I now have a budget and a super trimmed down bare bones budget for months like that. I look forward to sharing all of the tips and insights that I have gained in the coming while. I feel like there is always a lesson to be learned in the journey of life, and if God has given you a voice or a pen, then pass that lesson on for the people that are behind you. It may only be the lesson that tile number 214,508 marks the half way point... but to the next person through that tunnel that information may be a life preserver.

We still are not on the other side of the river yet with Matt's business, but we are starting to see some signs of light. First of all, Matt LOVES what he's doing. He gets to be creative all day and his clients really love working with him and use him again and again. He has some corporate clients now and is doing consistent work for them. Ladies, I don't know about you, but there is so much that I will go through and even "suffer" to see my husband fulfilled and happy in his life. It truly makes the journey easier.

Secondly (or thirdly if you want to break up the first point), we were able to pay all of our bills last year, not go into debt and even to end the year with money in our savings! When we looked back on that fact at the end of the year, we were both amazed at the faithfulness of our God. It feels so tight and hard sometimes when you are going through the difficult times, but you always see God's hand in hindsight. I wish I lived with future hindsight. I would never worry. However, maybe that is what faith is anyway. It is knowing the end from the beginning, not because you can see it, but just because He said it is there.

And maybe that is the real secret to the tunnel analogy. It feels like a tunnel when you are constantly looking for an escape from your current situation. When will the end come? When will you be delivered from what you are going through? But if you change your perspective and embrace the fact that the journey of self-employment is really the destination... all of a sudden you aren't trapped under the water, you are celebrating the fact that you aren't drowning and are still alive.

Our family has food, we have a home, our bills are paid... the tunnel didn't spring a finance destroying leak. God was absolutely right when He led us into this adventurous tunnel and He's right when He says that He will keep us safe, but the challenge for all of us is choosing to believe Him before we get to the end. "Future hindsight", hmmmm, also known as trust, or faith (or foresight, as my husband pointed out, but I don't think that makes my point nearly so well). I think when we get to the end of the tunnel we may find that faith was the destination all along.
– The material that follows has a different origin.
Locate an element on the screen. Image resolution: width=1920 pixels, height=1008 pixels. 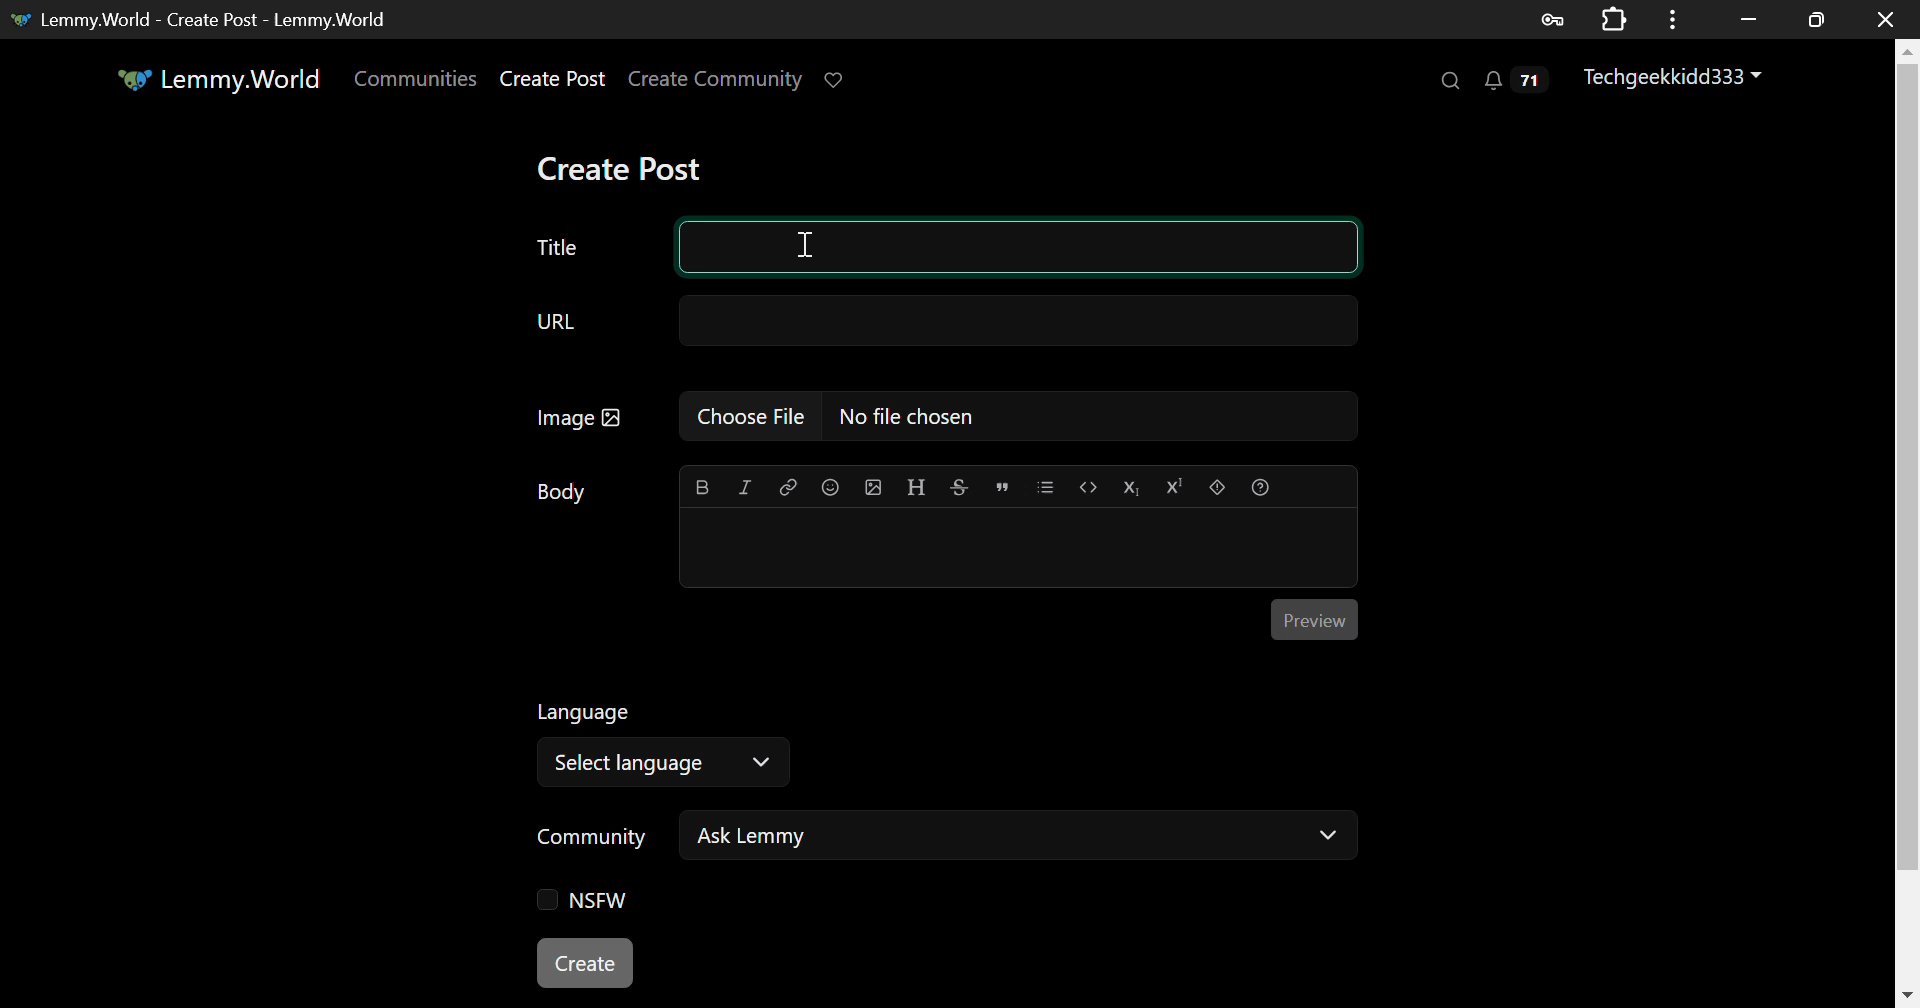
Insert Image is located at coordinates (872, 487).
In closing I want to share a short story from Hebrews 11:7 in the Message Bible:
"By faith, Noah built a ship in the middle of dry land. He was warned about something he couldn't see, and acted on what he was told. The result? His family was saved. His act of faith drew a sharp line between the evil of the unbelieving world and the rightness of the believing world. As a result, Noah became intimate with God."

And from Hebrews 11:1,
"The fundamental fact of existence is that this trust in God, this faith, is the firm foundation under everything that makes life worth living."